**WORK TO DO**
Copy every line of the records below without changing a single character.

**INPUT RECORDS**
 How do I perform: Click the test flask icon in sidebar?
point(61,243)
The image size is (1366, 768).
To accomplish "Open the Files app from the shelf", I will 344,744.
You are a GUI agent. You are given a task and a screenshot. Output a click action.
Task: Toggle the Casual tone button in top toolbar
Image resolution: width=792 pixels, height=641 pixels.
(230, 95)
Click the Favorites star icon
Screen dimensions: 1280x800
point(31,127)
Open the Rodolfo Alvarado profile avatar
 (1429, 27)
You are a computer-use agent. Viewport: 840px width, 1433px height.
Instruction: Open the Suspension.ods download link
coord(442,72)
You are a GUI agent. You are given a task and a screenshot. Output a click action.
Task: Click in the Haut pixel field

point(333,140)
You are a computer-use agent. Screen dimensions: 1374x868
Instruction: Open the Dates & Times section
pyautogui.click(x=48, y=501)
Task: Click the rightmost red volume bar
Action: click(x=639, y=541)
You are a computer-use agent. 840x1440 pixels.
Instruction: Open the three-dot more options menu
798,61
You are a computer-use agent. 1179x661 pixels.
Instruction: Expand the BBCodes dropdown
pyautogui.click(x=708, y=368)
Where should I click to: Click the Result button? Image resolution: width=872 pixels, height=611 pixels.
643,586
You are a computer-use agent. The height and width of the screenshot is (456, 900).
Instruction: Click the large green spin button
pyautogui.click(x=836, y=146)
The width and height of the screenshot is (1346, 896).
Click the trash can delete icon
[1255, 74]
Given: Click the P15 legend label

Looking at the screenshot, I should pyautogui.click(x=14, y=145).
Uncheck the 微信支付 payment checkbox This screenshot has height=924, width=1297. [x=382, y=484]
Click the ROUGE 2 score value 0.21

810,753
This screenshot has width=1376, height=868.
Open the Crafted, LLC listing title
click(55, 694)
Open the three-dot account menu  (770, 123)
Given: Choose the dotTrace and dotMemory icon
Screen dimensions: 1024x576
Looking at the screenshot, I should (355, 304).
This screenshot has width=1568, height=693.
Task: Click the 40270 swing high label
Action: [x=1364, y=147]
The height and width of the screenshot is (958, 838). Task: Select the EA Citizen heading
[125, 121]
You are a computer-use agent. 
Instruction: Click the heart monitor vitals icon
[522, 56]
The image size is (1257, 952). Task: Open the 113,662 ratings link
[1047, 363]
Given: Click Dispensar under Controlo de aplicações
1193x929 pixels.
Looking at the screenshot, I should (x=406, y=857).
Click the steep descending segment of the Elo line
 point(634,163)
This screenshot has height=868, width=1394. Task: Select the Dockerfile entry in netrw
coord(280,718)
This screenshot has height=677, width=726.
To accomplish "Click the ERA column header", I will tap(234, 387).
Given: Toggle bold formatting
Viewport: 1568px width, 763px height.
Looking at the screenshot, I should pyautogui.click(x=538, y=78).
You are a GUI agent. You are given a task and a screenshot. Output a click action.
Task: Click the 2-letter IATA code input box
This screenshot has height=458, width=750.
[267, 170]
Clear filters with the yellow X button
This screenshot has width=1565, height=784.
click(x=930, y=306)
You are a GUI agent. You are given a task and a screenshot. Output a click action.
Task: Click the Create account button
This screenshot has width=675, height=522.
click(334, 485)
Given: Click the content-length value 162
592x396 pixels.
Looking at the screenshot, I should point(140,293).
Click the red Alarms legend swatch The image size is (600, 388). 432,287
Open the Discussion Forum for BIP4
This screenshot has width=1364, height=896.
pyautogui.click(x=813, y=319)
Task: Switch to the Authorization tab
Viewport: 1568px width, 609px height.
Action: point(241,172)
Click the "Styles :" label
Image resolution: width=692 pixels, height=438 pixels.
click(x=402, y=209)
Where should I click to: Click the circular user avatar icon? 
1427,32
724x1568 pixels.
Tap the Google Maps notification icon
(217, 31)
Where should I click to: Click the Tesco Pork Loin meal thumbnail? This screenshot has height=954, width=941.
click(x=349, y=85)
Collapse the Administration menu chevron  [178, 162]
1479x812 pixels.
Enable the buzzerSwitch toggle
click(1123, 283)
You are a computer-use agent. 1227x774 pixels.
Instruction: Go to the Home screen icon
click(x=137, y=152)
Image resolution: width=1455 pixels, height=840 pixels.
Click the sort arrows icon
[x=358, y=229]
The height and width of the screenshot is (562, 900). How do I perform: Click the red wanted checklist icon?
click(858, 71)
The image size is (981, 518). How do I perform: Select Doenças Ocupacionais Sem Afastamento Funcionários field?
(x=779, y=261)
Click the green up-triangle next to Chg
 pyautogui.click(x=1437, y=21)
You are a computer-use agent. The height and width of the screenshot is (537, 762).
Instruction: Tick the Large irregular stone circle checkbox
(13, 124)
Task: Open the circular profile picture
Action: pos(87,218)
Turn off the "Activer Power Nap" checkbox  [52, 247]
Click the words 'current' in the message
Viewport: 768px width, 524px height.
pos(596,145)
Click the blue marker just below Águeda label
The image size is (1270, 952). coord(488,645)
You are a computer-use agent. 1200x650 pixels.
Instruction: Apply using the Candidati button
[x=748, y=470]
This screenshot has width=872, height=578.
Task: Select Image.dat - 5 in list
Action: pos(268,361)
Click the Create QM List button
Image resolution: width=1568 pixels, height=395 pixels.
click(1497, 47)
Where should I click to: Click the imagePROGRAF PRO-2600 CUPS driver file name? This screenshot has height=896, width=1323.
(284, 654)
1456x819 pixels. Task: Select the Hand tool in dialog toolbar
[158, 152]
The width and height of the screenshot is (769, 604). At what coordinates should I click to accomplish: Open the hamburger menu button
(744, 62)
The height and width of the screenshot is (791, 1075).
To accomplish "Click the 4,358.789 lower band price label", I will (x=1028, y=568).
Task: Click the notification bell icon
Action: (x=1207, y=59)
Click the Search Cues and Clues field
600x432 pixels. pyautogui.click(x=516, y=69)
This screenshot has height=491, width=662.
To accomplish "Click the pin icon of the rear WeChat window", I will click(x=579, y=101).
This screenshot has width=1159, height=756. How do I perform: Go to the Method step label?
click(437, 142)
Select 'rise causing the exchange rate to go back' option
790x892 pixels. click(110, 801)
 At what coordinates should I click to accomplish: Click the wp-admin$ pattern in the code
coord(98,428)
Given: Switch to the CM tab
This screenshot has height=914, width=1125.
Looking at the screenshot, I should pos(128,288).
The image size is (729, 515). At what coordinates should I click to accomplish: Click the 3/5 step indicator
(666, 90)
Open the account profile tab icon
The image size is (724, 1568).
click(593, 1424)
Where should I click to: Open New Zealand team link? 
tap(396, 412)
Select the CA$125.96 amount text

**ANSWER TO THIS EXERCISE**
 How do I perform: Click the test flask icon in sidebar?
point(61,243)
The image size is (1366, 768).
To accomplish "Open the Files app from the shelf", I will 344,744.
You are a GUI agent. You are given a task and a screenshot. Output a click action.
Task: Toggle the Casual tone button in top toolbar
Image resolution: width=792 pixels, height=641 pixels.
(230, 95)
Click the Favorites star icon
Screen dimensions: 1280x800
point(31,127)
Open the Rodolfo Alvarado profile avatar
 (1429, 27)
You are a computer-use agent. Viewport: 840px width, 1433px height.
Instruction: Open the Suspension.ods download link
coord(442,72)
You are a GUI agent. You are given a task and a screenshot. Output a click action.
Task: Click in the Haut pixel field

point(333,140)
You are a computer-use agent. Screen dimensions: 1374x868
Instruction: Open the Dates & Times section
pyautogui.click(x=48, y=501)
Task: Click the rightmost red volume bar
Action: click(x=639, y=541)
You are a computer-use agent. 840x1440 pixels.
Instruction: Open the three-dot more options menu
798,61
You are a computer-use agent. 1179x661 pixels.
Instruction: Expand the BBCodes dropdown
pyautogui.click(x=708, y=368)
Where should I click to: Click the Result button? Image resolution: width=872 pixels, height=611 pixels.
643,586
You are a computer-use agent. The height and width of the screenshot is (456, 900).
Instruction: Click the large green spin button
pyautogui.click(x=836, y=146)
The width and height of the screenshot is (1346, 896).
Click the trash can delete icon
[1255, 74]
Given: Click the P15 legend label

Looking at the screenshot, I should pyautogui.click(x=14, y=145).
Uncheck the 微信支付 payment checkbox This screenshot has height=924, width=1297. [x=382, y=484]
Click the ROUGE 2 score value 0.21

810,753
This screenshot has width=1376, height=868.
Open the Crafted, LLC listing title
click(55, 694)
Open the three-dot account menu  (770, 123)
Given: Choose the dotTrace and dotMemory icon
Screen dimensions: 1024x576
Looking at the screenshot, I should (355, 304).
This screenshot has width=1568, height=693.
Task: Click the 40270 swing high label
Action: [x=1364, y=147]
The height and width of the screenshot is (958, 838). Task: Select the EA Citizen heading
[125, 121]
You are a computer-use agent. 
Instruction: Click the heart monitor vitals icon
[522, 56]
The image size is (1257, 952). Task: Open the 113,662 ratings link
[1047, 363]
Given: Click Dispensar under Controlo de aplicações
1193x929 pixels.
Looking at the screenshot, I should (x=406, y=857).
Click the steep descending segment of the Elo line
 point(634,163)
This screenshot has height=868, width=1394. Task: Select the Dockerfile entry in netrw
coord(280,718)
This screenshot has height=677, width=726.
To accomplish "Click the ERA column header", I will tap(234, 387).
Given: Toggle bold formatting
Viewport: 1568px width, 763px height.
Looking at the screenshot, I should pyautogui.click(x=538, y=78).
You are a GUI agent. You are given a task and a screenshot. Output a click action.
Task: Click the 2-letter IATA code input box
This screenshot has height=458, width=750.
[267, 170]
Clear filters with the yellow X button
This screenshot has width=1565, height=784.
click(x=930, y=306)
You are a GUI agent. You are given a task and a screenshot. Output a click action.
Task: Click the Create account button
This screenshot has width=675, height=522.
click(334, 485)
Given: Click the content-length value 162
592x396 pixels.
Looking at the screenshot, I should point(140,293).
Click the red Alarms legend swatch The image size is (600, 388). 432,287
Open the Discussion Forum for BIP4
This screenshot has width=1364, height=896.
pyautogui.click(x=813, y=319)
Task: Switch to the Authorization tab
Viewport: 1568px width, 609px height.
Action: point(241,172)
Click the "Styles :" label
Image resolution: width=692 pixels, height=438 pixels.
click(x=402, y=209)
Where should I click to: Click the circular user avatar icon? 
1427,32
724x1568 pixels.
Tap the Google Maps notification icon
(217, 31)
Where should I click to: Click the Tesco Pork Loin meal thumbnail? This screenshot has height=954, width=941.
click(x=349, y=85)
Collapse the Administration menu chevron  [178, 162]
1479x812 pixels.
Enable the buzzerSwitch toggle
click(1123, 283)
You are a computer-use agent. 1227x774 pixels.
Instruction: Go to the Home screen icon
click(x=137, y=152)
Image resolution: width=1455 pixels, height=840 pixels.
Click the sort arrows icon
[x=358, y=229]
The height and width of the screenshot is (562, 900). How do I perform: Click the red wanted checklist icon?
click(858, 71)
The image size is (981, 518). How do I perform: Select Doenças Ocupacionais Sem Afastamento Funcionários field?
(x=779, y=261)
Click the green up-triangle next to Chg
 pyautogui.click(x=1437, y=21)
You are a computer-use agent. The height and width of the screenshot is (537, 762).
Instruction: Tick the Large irregular stone circle checkbox
(13, 124)
Task: Open the circular profile picture
Action: pos(87,218)
Turn off the "Activer Power Nap" checkbox  [52, 247]
Click the words 'current' in the message
Viewport: 768px width, 524px height.
pos(596,145)
Click the blue marker just below Águeda label
The image size is (1270, 952). coord(488,645)
You are a computer-use agent. 1200x650 pixels.
Instruction: Apply using the Candidati button
[x=748, y=470]
This screenshot has width=872, height=578.
Task: Select Image.dat - 5 in list
Action: pos(268,361)
Click the Create QM List button
Image resolution: width=1568 pixels, height=395 pixels.
click(1497, 47)
Where should I click to: Click the imagePROGRAF PRO-2600 CUPS driver file name? This screenshot has height=896, width=1323.
(284, 654)
1456x819 pixels. Task: Select the Hand tool in dialog toolbar
[158, 152]
The width and height of the screenshot is (769, 604). At what coordinates should I click to accomplish: Open the hamburger menu button
(744, 62)
The height and width of the screenshot is (791, 1075).
To accomplish "Click the 4,358.789 lower band price label", I will (x=1028, y=568).
Task: Click the notification bell icon
Action: (x=1207, y=59)
Click the Search Cues and Clues field
600x432 pixels. pyautogui.click(x=516, y=69)
This screenshot has height=491, width=662.
To accomplish "Click the pin icon of the rear WeChat window", I will click(x=579, y=101).
This screenshot has width=1159, height=756. How do I perform: Go to the Method step label?
click(437, 142)
Select 'rise causing the exchange rate to go back' option
790x892 pixels. click(110, 801)
 At what coordinates should I click to accomplish: Click the wp-admin$ pattern in the code
coord(98,428)
Given: Switch to the CM tab
This screenshot has height=914, width=1125.
Looking at the screenshot, I should pos(128,288).
The image size is (729, 515). At what coordinates should I click to accomplish: Click the 3/5 step indicator
(666, 90)
Open the account profile tab icon
The image size is (724, 1568).
click(593, 1424)
Where should I click to: Open New Zealand team link? 
tap(396, 412)
Select the CA$125.96 amount text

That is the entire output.